## Directions for this task
All records are to be retyped faithfully and completely.

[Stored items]
----

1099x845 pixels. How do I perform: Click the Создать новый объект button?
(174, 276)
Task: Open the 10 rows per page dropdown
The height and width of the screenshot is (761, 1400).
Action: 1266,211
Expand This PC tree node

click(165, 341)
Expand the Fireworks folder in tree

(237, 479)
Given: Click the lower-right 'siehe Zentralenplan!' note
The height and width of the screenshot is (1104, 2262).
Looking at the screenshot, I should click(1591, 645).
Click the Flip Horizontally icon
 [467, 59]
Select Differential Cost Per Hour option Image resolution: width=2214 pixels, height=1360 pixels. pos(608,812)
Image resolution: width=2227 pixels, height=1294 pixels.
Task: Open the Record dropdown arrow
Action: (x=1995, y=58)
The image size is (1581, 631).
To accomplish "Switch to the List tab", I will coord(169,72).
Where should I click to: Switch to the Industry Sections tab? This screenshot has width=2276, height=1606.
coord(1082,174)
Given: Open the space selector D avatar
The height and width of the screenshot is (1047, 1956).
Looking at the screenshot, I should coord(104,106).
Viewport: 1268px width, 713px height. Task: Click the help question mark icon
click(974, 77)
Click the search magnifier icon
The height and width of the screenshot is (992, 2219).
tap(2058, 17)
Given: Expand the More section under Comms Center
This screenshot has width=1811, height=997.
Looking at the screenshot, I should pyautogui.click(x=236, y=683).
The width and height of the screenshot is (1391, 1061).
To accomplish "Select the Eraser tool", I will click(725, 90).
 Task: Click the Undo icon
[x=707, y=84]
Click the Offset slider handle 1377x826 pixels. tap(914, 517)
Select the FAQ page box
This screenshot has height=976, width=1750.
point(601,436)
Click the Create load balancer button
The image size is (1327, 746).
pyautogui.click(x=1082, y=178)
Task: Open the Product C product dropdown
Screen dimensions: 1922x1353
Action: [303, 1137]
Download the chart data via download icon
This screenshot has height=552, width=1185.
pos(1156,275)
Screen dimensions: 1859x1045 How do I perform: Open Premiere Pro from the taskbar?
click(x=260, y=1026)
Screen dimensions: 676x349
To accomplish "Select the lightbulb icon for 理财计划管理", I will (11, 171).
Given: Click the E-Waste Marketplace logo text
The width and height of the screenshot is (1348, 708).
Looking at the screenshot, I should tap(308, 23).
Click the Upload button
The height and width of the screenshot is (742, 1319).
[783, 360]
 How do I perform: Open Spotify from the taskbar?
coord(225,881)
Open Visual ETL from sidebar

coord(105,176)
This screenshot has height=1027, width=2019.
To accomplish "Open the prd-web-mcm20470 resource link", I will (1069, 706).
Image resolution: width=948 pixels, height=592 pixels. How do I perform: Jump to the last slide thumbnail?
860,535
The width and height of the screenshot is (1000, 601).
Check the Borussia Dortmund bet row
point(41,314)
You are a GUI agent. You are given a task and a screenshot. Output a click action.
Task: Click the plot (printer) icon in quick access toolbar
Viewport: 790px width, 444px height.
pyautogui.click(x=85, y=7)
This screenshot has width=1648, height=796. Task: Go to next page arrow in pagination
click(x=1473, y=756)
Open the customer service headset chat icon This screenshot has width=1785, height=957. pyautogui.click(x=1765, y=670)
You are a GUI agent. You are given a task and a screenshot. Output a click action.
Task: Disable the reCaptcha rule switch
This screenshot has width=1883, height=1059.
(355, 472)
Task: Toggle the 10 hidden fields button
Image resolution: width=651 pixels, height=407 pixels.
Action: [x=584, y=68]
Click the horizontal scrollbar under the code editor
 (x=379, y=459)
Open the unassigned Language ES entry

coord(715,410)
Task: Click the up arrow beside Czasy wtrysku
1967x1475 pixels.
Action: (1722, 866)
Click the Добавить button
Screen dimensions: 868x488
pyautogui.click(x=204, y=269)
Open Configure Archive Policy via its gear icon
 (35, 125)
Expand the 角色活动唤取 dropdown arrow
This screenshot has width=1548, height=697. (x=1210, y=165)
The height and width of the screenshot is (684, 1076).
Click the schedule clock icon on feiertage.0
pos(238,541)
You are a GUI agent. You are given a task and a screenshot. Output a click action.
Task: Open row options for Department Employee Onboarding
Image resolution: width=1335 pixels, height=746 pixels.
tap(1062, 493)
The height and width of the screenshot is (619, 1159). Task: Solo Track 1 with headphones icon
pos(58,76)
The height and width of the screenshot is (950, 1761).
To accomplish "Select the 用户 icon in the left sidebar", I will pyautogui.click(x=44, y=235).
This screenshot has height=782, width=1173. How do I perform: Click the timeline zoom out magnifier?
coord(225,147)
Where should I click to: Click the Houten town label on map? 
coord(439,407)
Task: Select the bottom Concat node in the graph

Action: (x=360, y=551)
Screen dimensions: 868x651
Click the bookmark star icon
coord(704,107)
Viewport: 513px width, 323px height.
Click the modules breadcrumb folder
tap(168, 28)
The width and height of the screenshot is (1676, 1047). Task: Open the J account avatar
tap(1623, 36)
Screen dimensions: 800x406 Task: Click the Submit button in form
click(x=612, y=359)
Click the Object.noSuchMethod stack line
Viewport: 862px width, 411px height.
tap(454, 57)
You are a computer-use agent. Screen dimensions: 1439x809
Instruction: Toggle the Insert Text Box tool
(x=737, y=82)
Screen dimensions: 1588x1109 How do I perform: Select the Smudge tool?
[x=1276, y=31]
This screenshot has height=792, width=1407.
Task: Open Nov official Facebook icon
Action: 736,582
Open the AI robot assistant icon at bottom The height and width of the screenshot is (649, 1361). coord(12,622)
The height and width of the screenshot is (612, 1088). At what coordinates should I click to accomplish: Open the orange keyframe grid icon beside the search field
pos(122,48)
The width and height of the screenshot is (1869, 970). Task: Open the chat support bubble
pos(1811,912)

----

## Result of the task
1099x845 pixels. How do I perform: Click the Создать новый объект button?
(174, 276)
Task: Open the 10 rows per page dropdown
The height and width of the screenshot is (761, 1400).
Action: 1266,211
Expand This PC tree node

click(165, 341)
Expand the Fireworks folder in tree

(237, 479)
Given: Click the lower-right 'siehe Zentralenplan!' note
The height and width of the screenshot is (1104, 2262).
Looking at the screenshot, I should click(1591, 645).
Click the Flip Horizontally icon
 [467, 59]
Select Differential Cost Per Hour option Image resolution: width=2214 pixels, height=1360 pixels. pos(608,812)
Image resolution: width=2227 pixels, height=1294 pixels.
Task: Open the Record dropdown arrow
Action: (x=1995, y=58)
The image size is (1581, 631).
To accomplish "Switch to the List tab", I will coord(169,72).
Where should I click to: Switch to the Industry Sections tab? This screenshot has width=2276, height=1606.
coord(1082,174)
Given: Open the space selector D avatar
The height and width of the screenshot is (1047, 1956).
Looking at the screenshot, I should coord(104,106).
Viewport: 1268px width, 713px height. Task: Click the help question mark icon
click(974, 77)
Click the search magnifier icon
The height and width of the screenshot is (992, 2219).
tap(2058, 17)
Given: Expand the More section under Comms Center
This screenshot has width=1811, height=997.
Looking at the screenshot, I should pyautogui.click(x=236, y=683).
The width and height of the screenshot is (1391, 1061).
To accomplish "Select the Eraser tool", I will click(725, 90).
 Task: Click the Undo icon
[x=707, y=84]
Click the Offset slider handle 1377x826 pixels. tap(914, 517)
Select the FAQ page box
This screenshot has height=976, width=1750.
point(601,436)
Click the Create load balancer button
The image size is (1327, 746).
pyautogui.click(x=1082, y=178)
Task: Open the Product C product dropdown
Screen dimensions: 1922x1353
Action: [303, 1137]
Download the chart data via download icon
This screenshot has height=552, width=1185.
pos(1156,275)
Screen dimensions: 1859x1045 How do I perform: Open Premiere Pro from the taskbar?
click(x=260, y=1026)
Screen dimensions: 676x349
To accomplish "Select the lightbulb icon for 理财计划管理", I will (11, 171).
Given: Click the E-Waste Marketplace logo text
The width and height of the screenshot is (1348, 708).
Looking at the screenshot, I should tap(308, 23).
Click the Upload button
The height and width of the screenshot is (742, 1319).
[783, 360]
 How do I perform: Open Spotify from the taskbar?
coord(225,881)
Open Visual ETL from sidebar

coord(105,176)
This screenshot has height=1027, width=2019.
To accomplish "Open the prd-web-mcm20470 resource link", I will (1069, 706).
Image resolution: width=948 pixels, height=592 pixels. How do I perform: Jump to the last slide thumbnail?
860,535
The width and height of the screenshot is (1000, 601).
Check the Borussia Dortmund bet row
point(41,314)
You are a GUI agent. You are given a task and a screenshot. Output a click action.
Task: Click the plot (printer) icon in quick access toolbar
Viewport: 790px width, 444px height.
pyautogui.click(x=85, y=7)
This screenshot has width=1648, height=796. Task: Go to next page arrow in pagination
click(x=1473, y=756)
Open the customer service headset chat icon This screenshot has width=1785, height=957. pyautogui.click(x=1765, y=670)
You are a GUI agent. You are given a task and a screenshot. Output a click action.
Task: Disable the reCaptcha rule switch
This screenshot has width=1883, height=1059.
(355, 472)
Task: Toggle the 10 hidden fields button
Image resolution: width=651 pixels, height=407 pixels.
Action: [x=584, y=68]
Click the horizontal scrollbar under the code editor
 (x=379, y=459)
Open the unassigned Language ES entry

coord(715,410)
Task: Click the up arrow beside Czasy wtrysku
1967x1475 pixels.
Action: (1722, 866)
Click the Добавить button
Screen dimensions: 868x488
pyautogui.click(x=204, y=269)
Open Configure Archive Policy via its gear icon
 (35, 125)
Expand the 角色活动唤取 dropdown arrow
This screenshot has width=1548, height=697. (x=1210, y=165)
The height and width of the screenshot is (684, 1076).
Click the schedule clock icon on feiertage.0
pos(238,541)
You are a GUI agent. You are given a task and a screenshot. Output a click action.
Task: Open row options for Department Employee Onboarding
Image resolution: width=1335 pixels, height=746 pixels.
tap(1062, 493)
The height and width of the screenshot is (619, 1159). Task: Solo Track 1 with headphones icon
pos(58,76)
The height and width of the screenshot is (950, 1761).
To accomplish "Select the 用户 icon in the left sidebar", I will pyautogui.click(x=44, y=235).
This screenshot has height=782, width=1173. How do I perform: Click the timeline zoom out magnifier?
coord(225,147)
Where should I click to: Click the Houten town label on map? 
coord(439,407)
Task: Select the bottom Concat node in the graph

Action: (x=360, y=551)
Screen dimensions: 868x651
Click the bookmark star icon
coord(704,107)
Viewport: 513px width, 323px height.
Click the modules breadcrumb folder
tap(168, 28)
The width and height of the screenshot is (1676, 1047). Task: Open the J account avatar
tap(1623, 36)
Screen dimensions: 800x406 Task: Click the Submit button in form
click(x=612, y=359)
Click the Object.noSuchMethod stack line
Viewport: 862px width, 411px height.
tap(454, 57)
You are a computer-use agent. Screen dimensions: 1439x809
Instruction: Toggle the Insert Text Box tool
(x=737, y=82)
Screen dimensions: 1588x1109 How do I perform: Select the Smudge tool?
[x=1276, y=31]
This screenshot has height=792, width=1407.
Task: Open Nov official Facebook icon
Action: 736,582
Open the AI robot assistant icon at bottom The height and width of the screenshot is (649, 1361). coord(12,622)
The height and width of the screenshot is (612, 1088). At what coordinates should I click to accomplish: Open the orange keyframe grid icon beside the search field
pos(122,48)
The width and height of the screenshot is (1869, 970). Task: Open the chat support bubble
pos(1811,912)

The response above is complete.